Bloomberg reported in April 2023 that Foundry would stop offering free Bitcoin mining services, and between April 19 and April 22, would instead levy a pool fee on members. The services had been free since 2019. In July 2024, it was reported that Foundry along with crypto mining pool Antpool controlled almost 60% of the Bitcoin mining pool market.

=== Luno ===
Cryptocurrency startup Luno (formally BitX) was founded in 2013 by four South Africans, Marcus Swanepoel, a former investment banker and Timothy Stranex, a Google software engineer, Carel van Wyk and Pieter Heyns. In 2015 BitX received a $3 million investment injection by the Naspers Group. In September 2020, DCG acquired Luno, a cryptocurrency exchange based in London. At the time of the acquisition, Luno had more than 5 million customers.

=== Yuma ===
In November 2024, DCG announced the launch of Yuma, a decentralized artificial intelligence company aimed at providing capital and technical resources for building applications on the Bittensor blockchain. Barry Silbert was named CEO of Yuma at the time of its launch.

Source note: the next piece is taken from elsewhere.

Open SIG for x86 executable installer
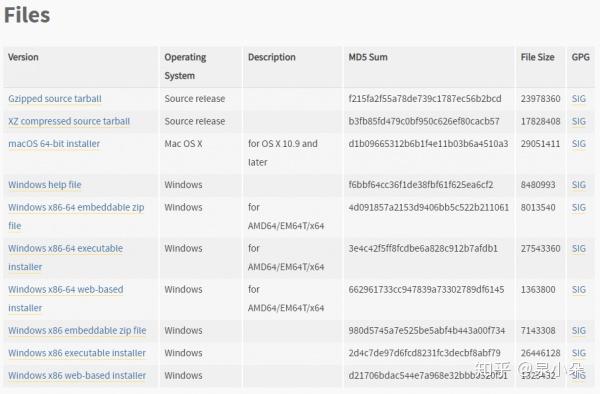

In October 2025, Yuma launched Yuma Asset Management anchored by a $10 million seed investment from DCG, offering institutional and accredited investors structured exposure to subnet tokens within the Bittensor ecosystem.

=== Fortitude Mining ===
In January 2025, DCG spun off Fortitude Mining, the self-mining unit of Foundry, into a new wholly-owned subsidiary focused on self-mining Bitcoin and other digital assets with high long-term growth potential.